*INSTRUCTIONS FOR THE TASK*
Every line in the listing below from the one with "Screen dimensions: 616x394" through the one with "This screenshot has width=1270, height=952." is to be reproduced exactly, both ends included; leave out the rest.

*PROVIDED RECORDS*
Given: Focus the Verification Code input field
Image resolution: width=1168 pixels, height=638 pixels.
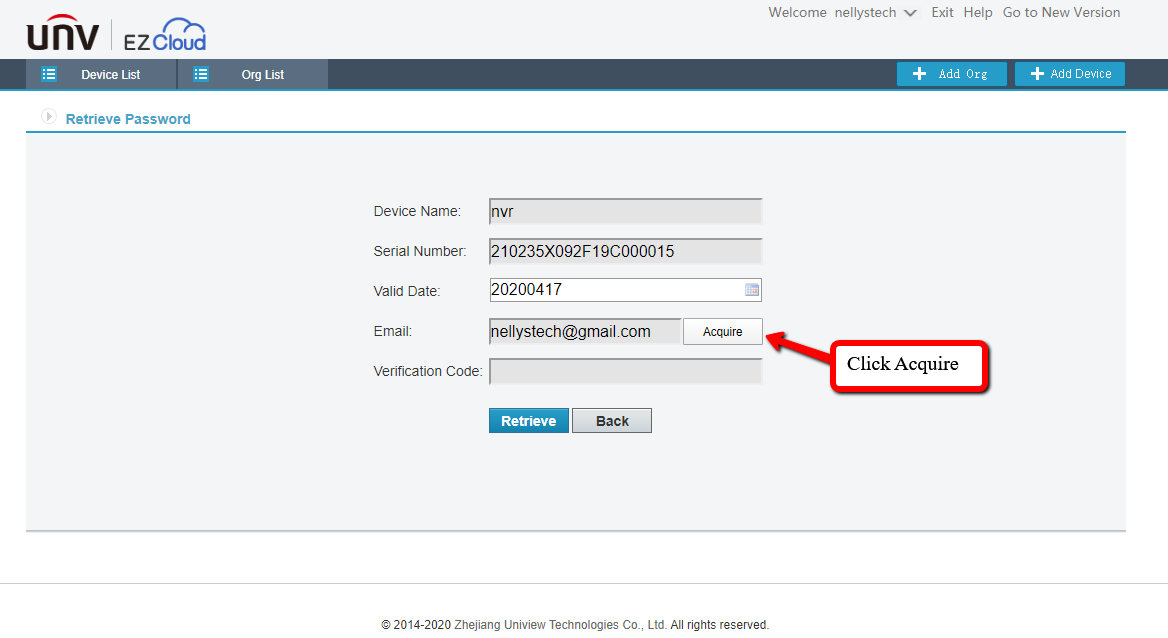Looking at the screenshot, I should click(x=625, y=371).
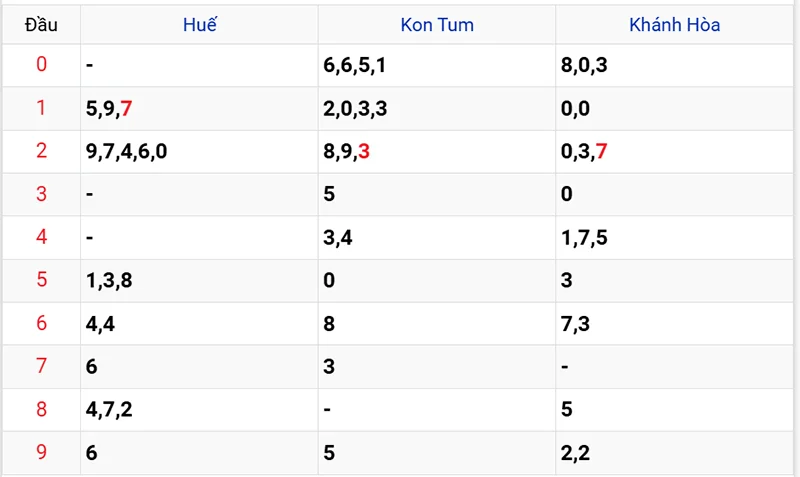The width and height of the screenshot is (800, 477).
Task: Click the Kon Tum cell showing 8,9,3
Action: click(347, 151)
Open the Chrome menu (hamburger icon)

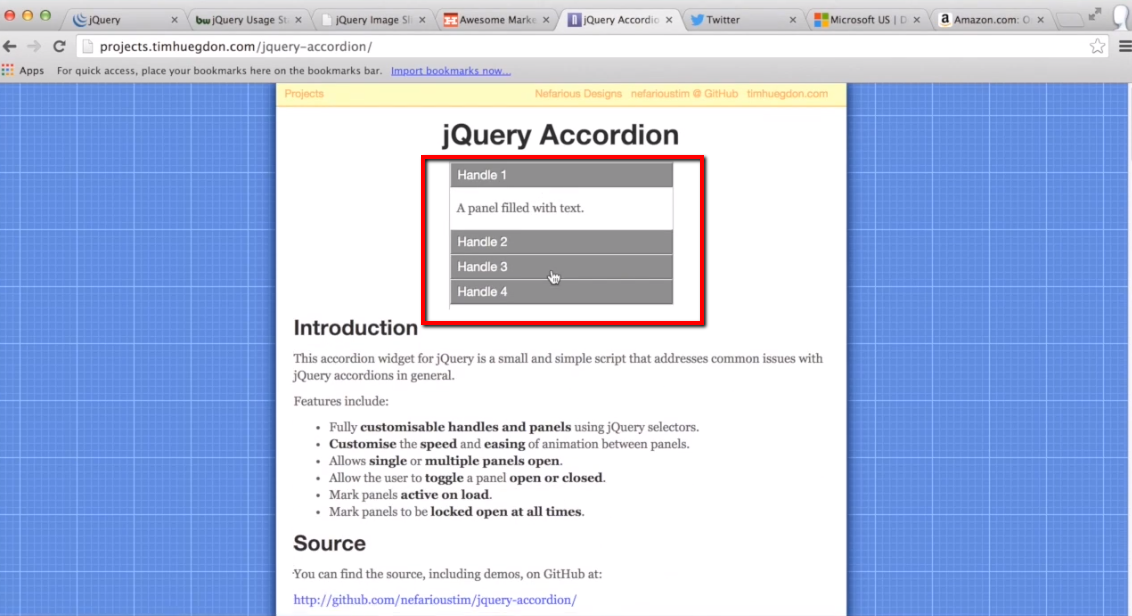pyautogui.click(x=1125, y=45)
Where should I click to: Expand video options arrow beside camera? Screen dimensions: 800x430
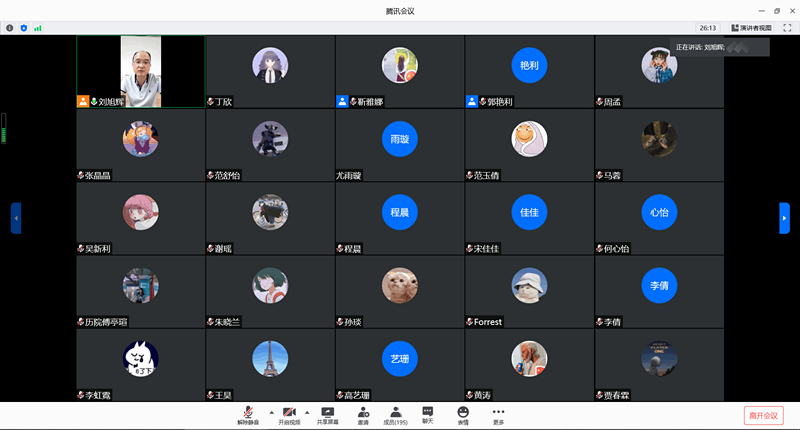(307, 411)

---

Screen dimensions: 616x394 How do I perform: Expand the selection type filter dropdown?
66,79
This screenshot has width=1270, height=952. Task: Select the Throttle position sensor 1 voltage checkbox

--

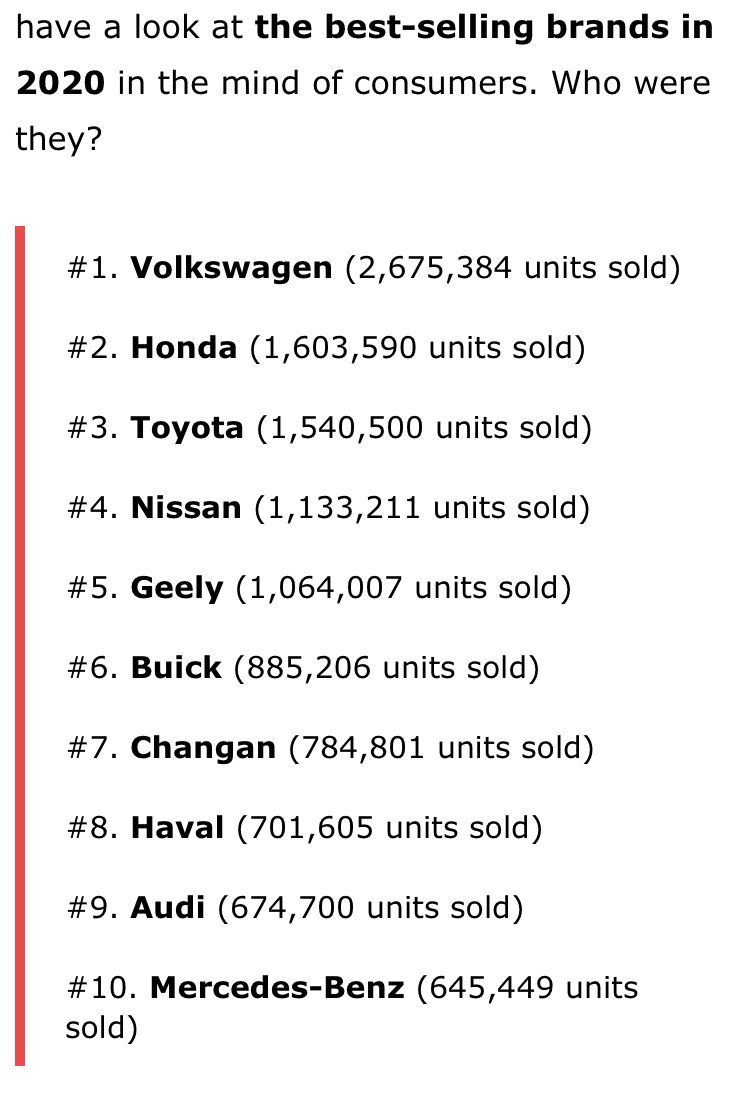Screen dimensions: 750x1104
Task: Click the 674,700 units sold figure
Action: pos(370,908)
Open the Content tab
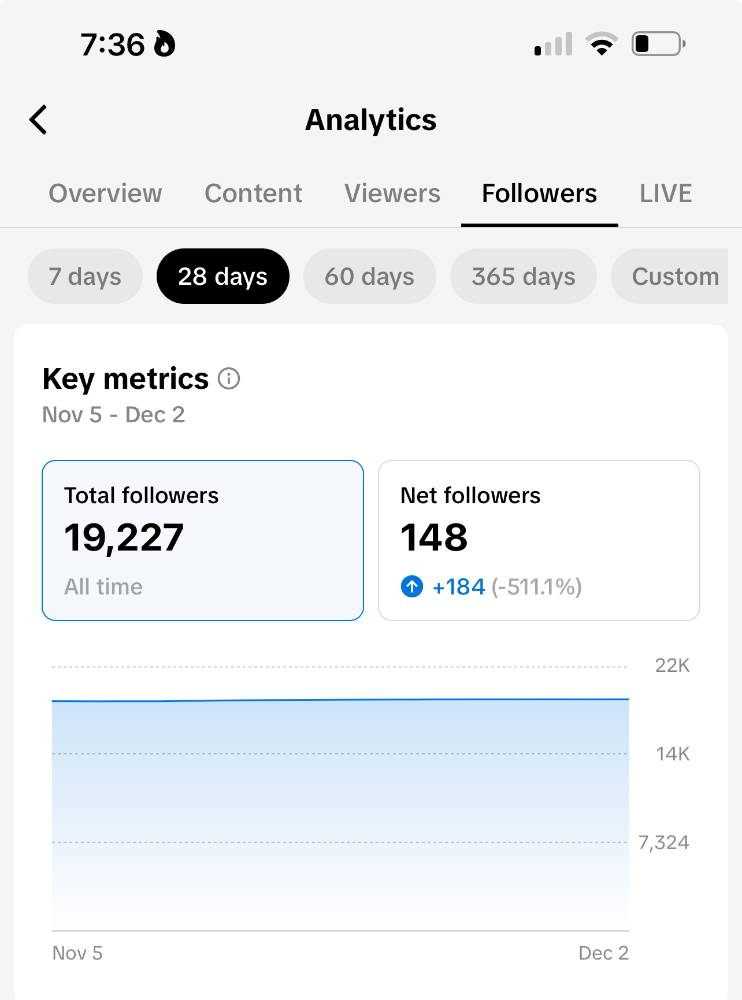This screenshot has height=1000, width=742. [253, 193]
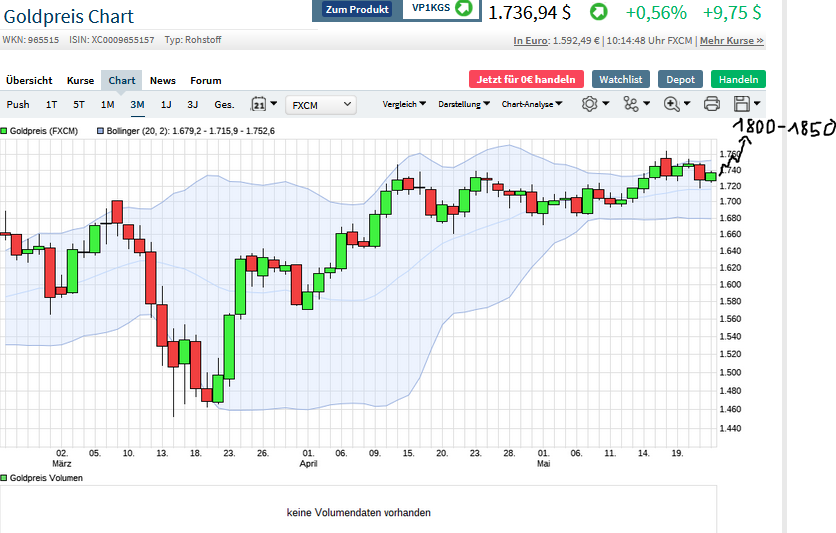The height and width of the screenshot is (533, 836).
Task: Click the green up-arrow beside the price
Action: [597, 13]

*WRITTEN SOLUTION*
Screen dimensions: 616x394 How do I perform: Expand the selection type filter dropdown?
66,79
This screenshot has width=1270, height=952. Task: Select the Throttle position sensor 1 voltage checkbox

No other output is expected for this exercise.